El único modo de desactivar esta y otras redes es el fortalecimiento del pensamiento crítico, cuya función principal es la verificación. Parte de esas creencias pueden ser verdaderas, pero lo difícil es separar el grano de la paja. Eso es lo que significa «criticar»: discernir, cerner, pasar por una criba. Sin ello, no podemos distinguir las noticias de los bulos, las news de las fake news, los astrónomos de los astrólogos, los brujos de los científicos, los timadores de las personas honradas. En la noche de la credulidad todos los gatos son pardos.
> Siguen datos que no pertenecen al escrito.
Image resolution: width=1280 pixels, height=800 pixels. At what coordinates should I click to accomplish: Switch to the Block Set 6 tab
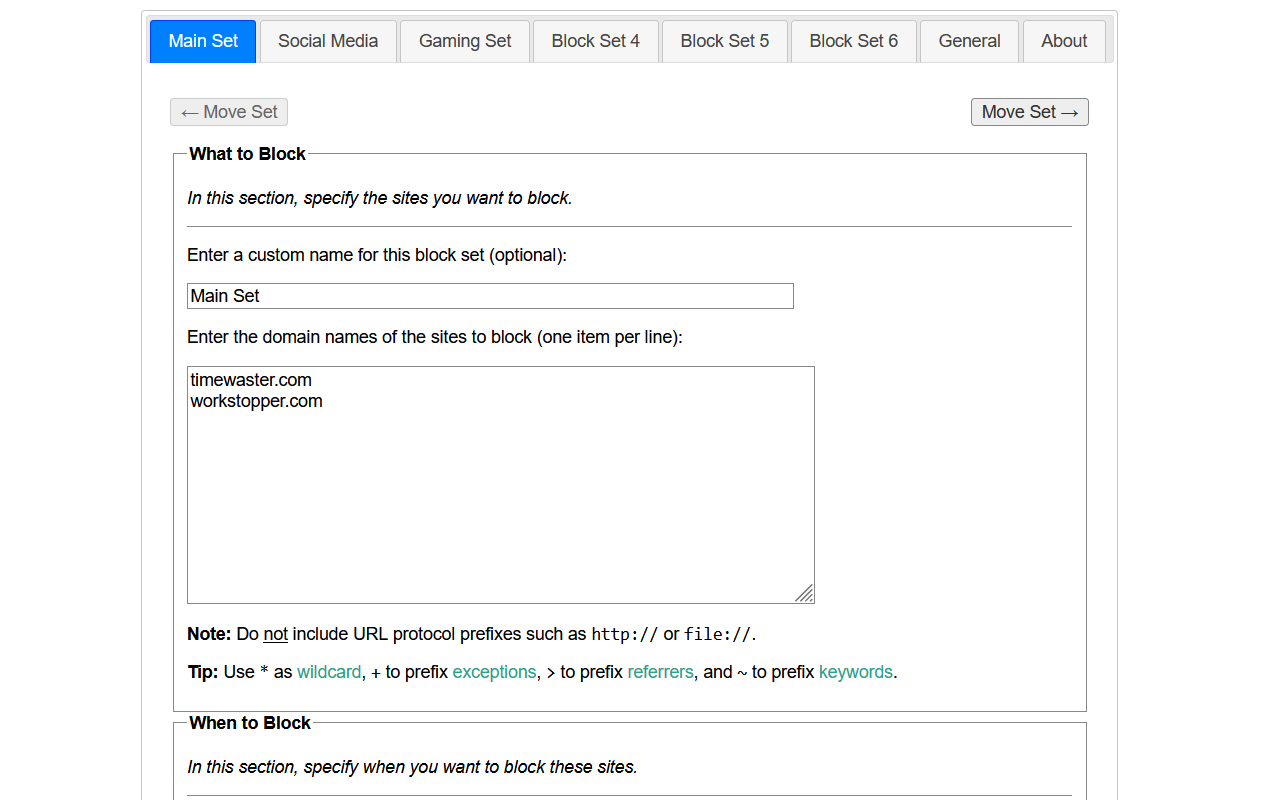(x=853, y=41)
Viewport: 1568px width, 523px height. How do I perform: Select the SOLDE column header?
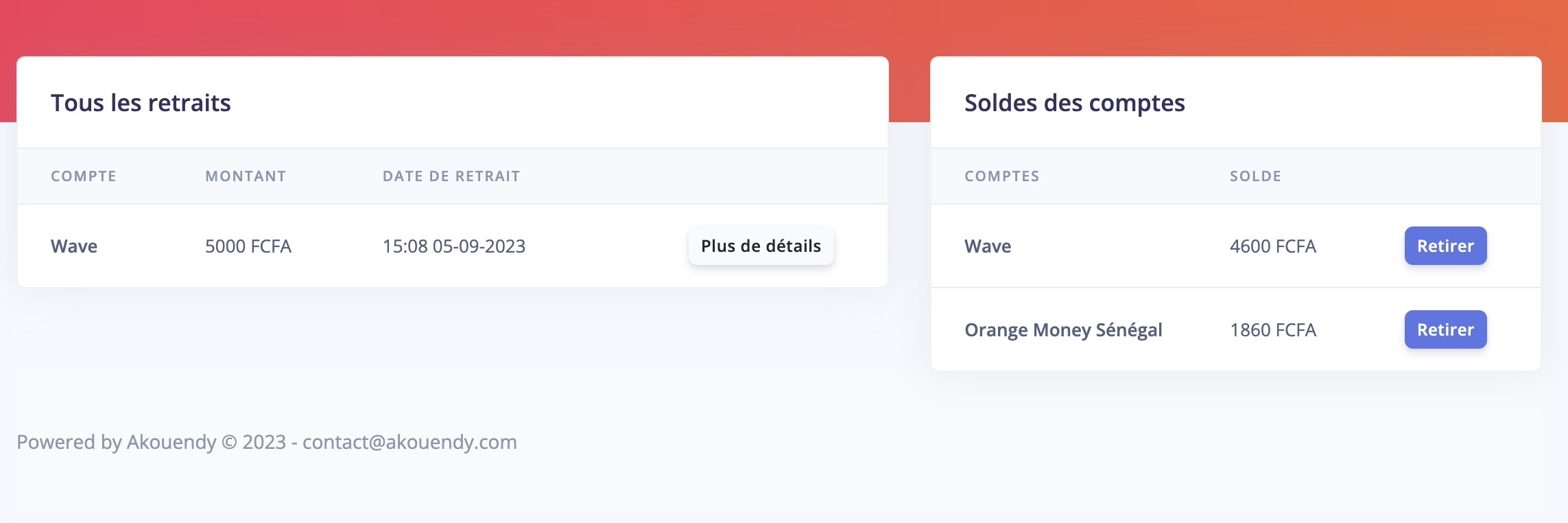coord(1255,176)
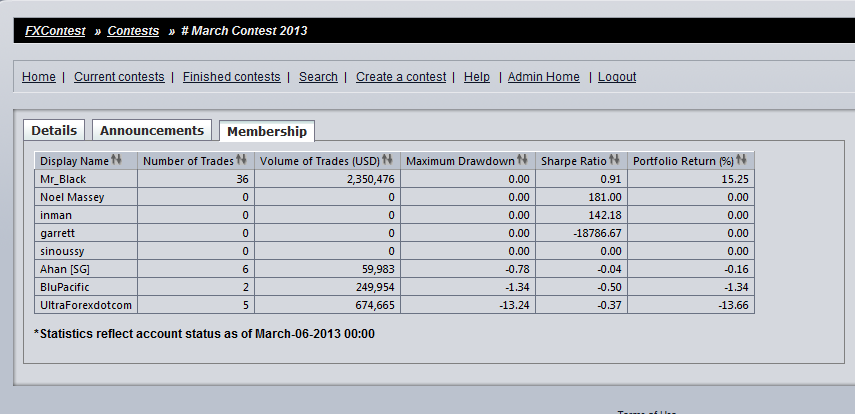This screenshot has height=414, width=855.
Task: Sort by Maximum Drawdown arrows icon
Action: tap(522, 160)
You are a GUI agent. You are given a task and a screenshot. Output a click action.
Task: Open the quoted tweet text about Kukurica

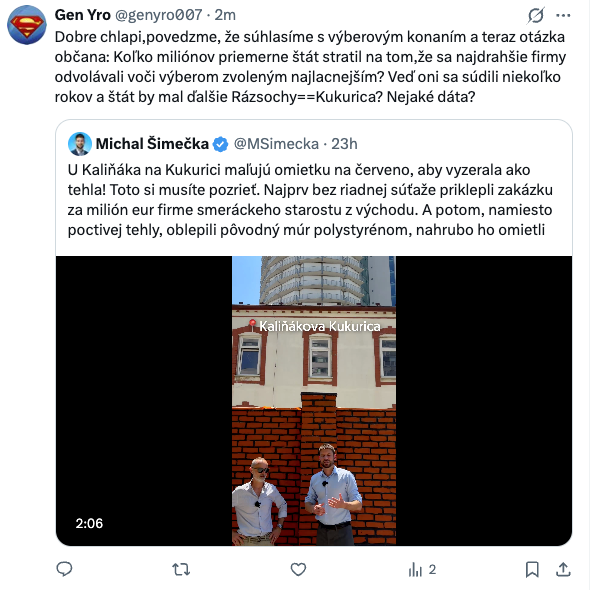pos(310,200)
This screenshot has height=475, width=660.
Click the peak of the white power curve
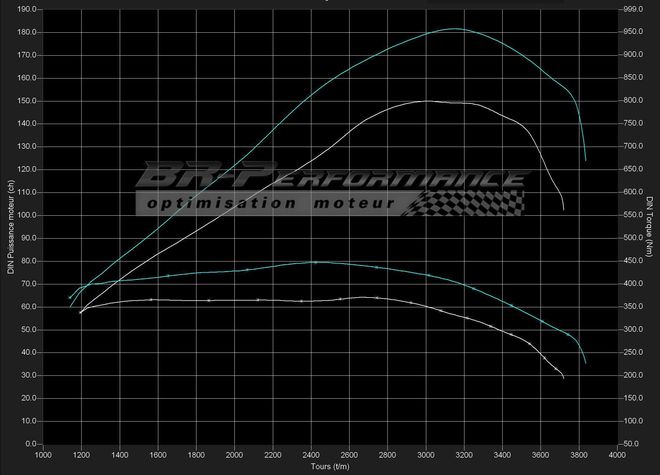[426, 101]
Hay personalidades propensas a los prejuicios, fanatismos y dogmatismos. Funcionan componentes emocionales –antipatía, miedo, inseguridad, afán de dominio, tendencia a sentirse amenazado– y componentes cognitivos –la rigidez mental, la dificultad para aceptar la complejidad o la ambigüedad, el poder de las creencias previas, la priorización de criterios religiosos sobre los científicos, la pereza intelectual, el miedo al cambio–. La pertenencia a un grupo puede sesgar la percepción de los otros grupos, porque afirma la dicotomía nosotros-ellos, que fomenta la devaluación del contrario, la reafirmación en las creencias de la secta, en un movimiento de autodefensa. En ese caso, todo pensamiento crítico acaba pareciendo una traición o una muestra de debilidad. Eso lleva a lo que he llamado «negacionismo partidista», fracaso de la inteligencia que da lugar a negacionistas incapaces de reconocer cualquier cosa buena que hace la oposición.

Antídoto de urgencia: cuando alguien le cuente sus creencias, pregúntele «¿Y usted cómo lo sabe?». Y espere.